Dataset records:
· · · · ·
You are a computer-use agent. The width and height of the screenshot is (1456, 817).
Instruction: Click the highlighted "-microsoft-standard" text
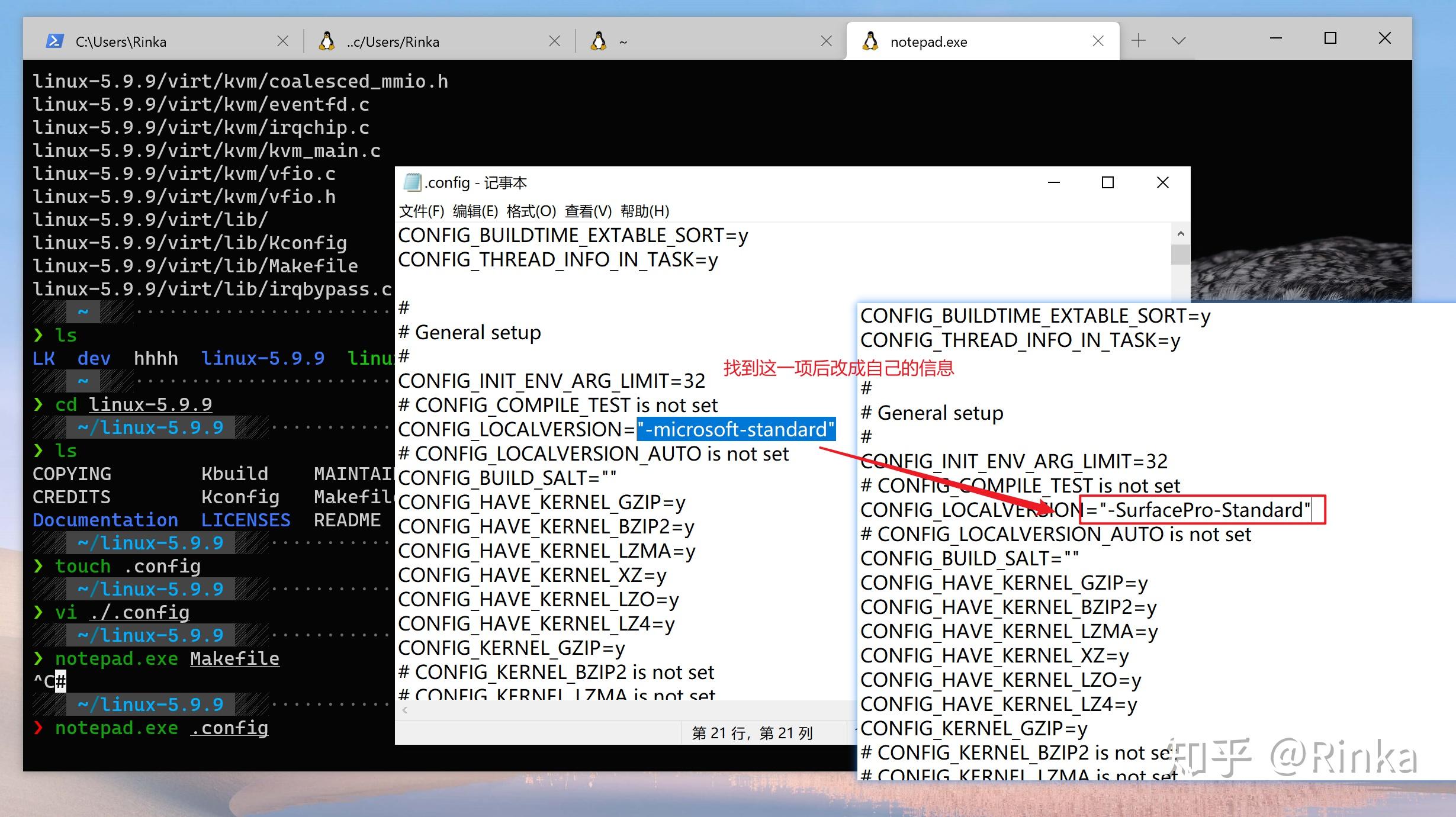[736, 429]
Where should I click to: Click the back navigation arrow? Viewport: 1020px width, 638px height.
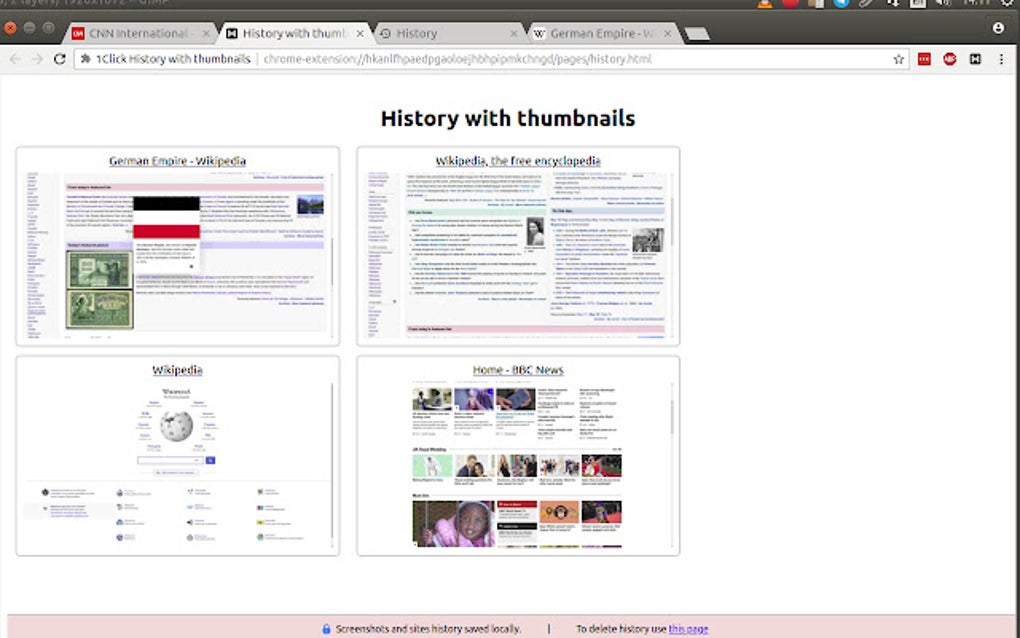(16, 59)
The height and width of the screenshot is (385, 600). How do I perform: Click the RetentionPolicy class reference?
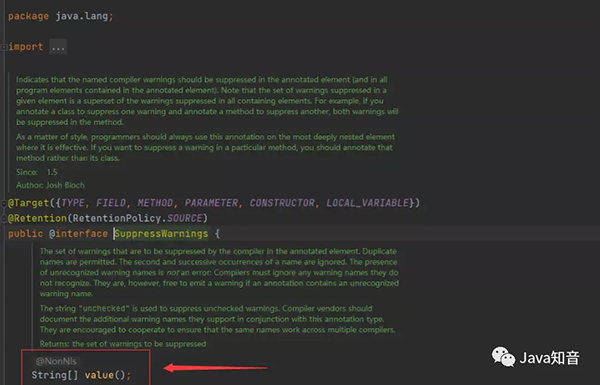pyautogui.click(x=117, y=218)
· · · · ·
## [What is expected]
The answer consists of the records repeated exactly, without any images.

## [Written solution]
You are a computer-use agent. The width and height of the screenshot is (1456, 817).
Instruction: Click the highlighted "-microsoft-standard" text
[736, 429]
Where should I click to: Click the back navigation arrow? Viewport: 1020px width, 638px height.
(16, 59)
The height and width of the screenshot is (385, 600). How do I perform: Click the RetentionPolicy class reference?
pyautogui.click(x=117, y=218)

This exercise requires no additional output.